Exercise text
╔══

The author begins the article by comparing the trajectories of two innovations that were discovered in the nineteenth century: surgical anesthesia and antiseptics. The practice of using surgical anesthesia spread quite quickly while the adoption of using antiseptics was much slower.

Mr. Gawande writes in “Slow Ideas”:

“So what were the key differences? First, one combated a visible and immediate problem (pain); the other combated an invisible problem (germs) whose effects wouldn’t be manifest until well after the operation. Second, although both made life better for patients, only one made life better for doctors. Anesthesia changed surgery from a brutal, time-pressured assault on a shrieking patient to a quiet, considered procedure. Listerism [the principles and practices of antiseptic techniques], by contrast, required the operator to work in a shower of carbolic acid. Even low dilutions burned the surgeons’ hands. You can imagine why Lister’s [antiseptic] crusade might have been a tough sell.”

“This has been the pattern of many important but stalled ideas. They attack problems that are big but, to most people, invisible; and making them work can be tedious, if not outright painful. The global destruction wrought by a warming climate, the health damage from our over-sugared modern diet, the economic and social disaster of our trillion dollars in unpaid student debt—these things worsen imperceptibly every day. Meanwhile, the carbolic-acid remedies to them, all requiring individual sacrifice of one kind or another, struggle to get anywhere.”

The question that Mr. Gawande then tries to address is how do we champion and speed up important innovations that just can’t seem to get any traction? His answer is to create new norms through one-on-one training (i.e., mentoring).

Mr. Gawande writes on that topic:

“… technology and incentive programs are not enough. ‘Diffusion is essentially a social process through which people talking to people spread an innovation,’ wrote Everett Rogers, the great scholar of how new ideas are communicated and spread. Mass media can introduce a new idea to people. But, Rogers showed, people follow the lead of other people they know and trust when they decide whether to take it up. Every change requires effort, and the decision to make that effort is a social process.”

╚══

Data to examine
╔══

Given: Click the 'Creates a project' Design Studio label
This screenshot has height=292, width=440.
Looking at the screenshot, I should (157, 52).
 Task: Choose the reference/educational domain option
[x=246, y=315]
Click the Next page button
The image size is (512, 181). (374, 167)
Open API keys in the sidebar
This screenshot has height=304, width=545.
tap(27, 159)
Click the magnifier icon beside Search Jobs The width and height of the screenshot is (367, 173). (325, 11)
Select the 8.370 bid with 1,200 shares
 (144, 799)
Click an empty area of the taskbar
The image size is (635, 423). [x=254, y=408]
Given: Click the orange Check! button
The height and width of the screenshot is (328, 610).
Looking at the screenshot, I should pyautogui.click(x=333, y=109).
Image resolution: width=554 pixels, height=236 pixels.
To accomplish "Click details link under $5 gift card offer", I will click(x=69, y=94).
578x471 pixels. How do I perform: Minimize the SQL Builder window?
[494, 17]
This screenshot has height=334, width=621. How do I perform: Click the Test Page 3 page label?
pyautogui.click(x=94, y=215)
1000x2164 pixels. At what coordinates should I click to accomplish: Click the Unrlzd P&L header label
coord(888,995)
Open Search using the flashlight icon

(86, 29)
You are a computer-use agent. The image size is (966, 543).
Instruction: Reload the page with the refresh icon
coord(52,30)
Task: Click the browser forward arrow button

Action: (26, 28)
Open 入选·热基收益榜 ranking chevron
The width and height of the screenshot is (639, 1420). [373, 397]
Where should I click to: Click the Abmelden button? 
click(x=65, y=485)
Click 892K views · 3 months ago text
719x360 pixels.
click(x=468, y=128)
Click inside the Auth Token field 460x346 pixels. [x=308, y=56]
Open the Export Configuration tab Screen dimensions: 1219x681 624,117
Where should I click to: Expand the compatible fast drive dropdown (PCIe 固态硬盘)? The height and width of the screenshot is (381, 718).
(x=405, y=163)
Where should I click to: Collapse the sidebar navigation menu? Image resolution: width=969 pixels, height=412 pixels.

╚══

Work instruction
Continue the text about Gawande's "Slow Ideas" from the point where it stops.

Output of the task
“This is something that salespeople understand well. I once asked a pharmaceutical rep how he persuaded doctors—who are notoriously stubborn—to adopt a new medicine. Evidence is not remotely enough, he said, however strong a case you may have. You must also apply ‘the rule of seven touches.’ Personally ‘touch’ the doctors seven times, and they will come to know you; if they know you, they might trust you; and, if they trust you, they will change. That’s why he stocked doctors’ closets with free drug samples in person. Then he could poke his head around the corner and ask, ‘So how did your daughter Debbie’s soccer game go?’ Eventually, this can become ‘Have you seen this study on our new drug? How about giving it a try?’ As the rep had recognized, human interaction is the key force in overcoming resistance and speeding change.”

Gawande then spends some time in this article describing a simple, effective treatment of diarrheal illness (i.e. “basically a solution of sugar, salt and water that you could make in your kitchen”), and how this oral rehydration therapy was communicated to the rural Indian population starting in 1980. This door-to-door public health campaign (which started small but eventually “hired, trained, and deployed thousands of workers region by region”) was stunningly successful. “Use of oral rehydration therapy skyrocketed. The knowledge became self-propagating. The program had changed the norms… Three decades later, national surveys have founds that almost ninety per cent of children with severe diarrhea were given the solution. Child deaths from diarrhea plummeted by more than eighty per cent between 1980 and 2005.”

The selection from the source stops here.